Surfaces and interfaces

Snooker moves to the atomic scale

14 Apr 2000

Until recently the well-publicized ability of the scanning tunnelling microscope to move individual atoms and molecules on surfaces has been restricted to cryogenic temperatures. At room temperature the atoms suffered from 'thermal judder', which caused them to jump erratically across the surface. Now John Pethica and colleagues from Oxford University have discovered how to move single atoms of bromine around a super-smooth copper surface. The technique resembles the 'cut' shot in snooker or billiards (Nature 404 743).
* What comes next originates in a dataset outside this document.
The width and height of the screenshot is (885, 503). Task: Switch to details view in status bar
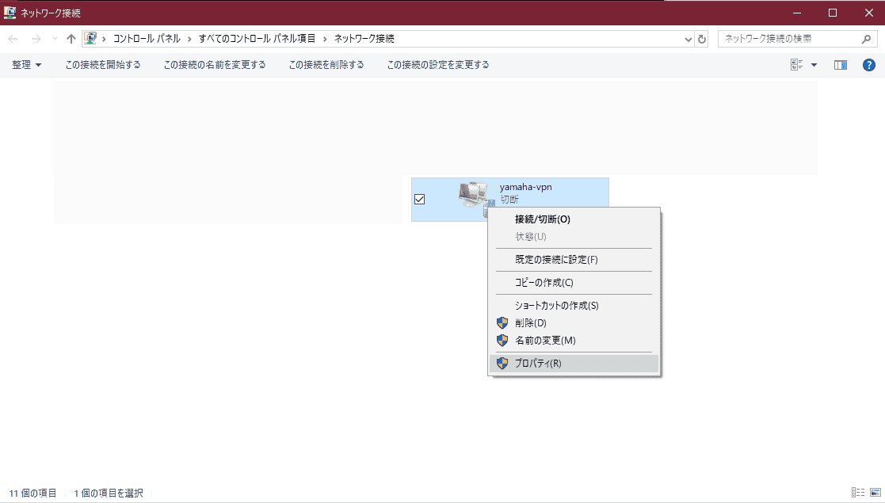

Scanning tunnelling microscopes (STMs) rely on an ultrafine ‘tip’ to push atoms over a surface. The atoms are pushed either by the tip itself, or by an electric field. The new technique relies on the current that tunnels from the tip to the atom. As the tip approaches the bromine atom, the atom moves closer to the surface. At a critical point, the atom is repelled, breaks contact with the surface, and jumps away from the tip along the easiest available direction. This is at right angles to the direction that the tip is moving in — just like the ‘cut’ shot in snooker. Pethica and colleagues solved the thermal judder problem by including a ‘dither’ – a rapid, small amplitude oscillation – perpendicular to the direction that the tip was moving in. This stops the tip from missing the atom and also prevents ‘miscues’.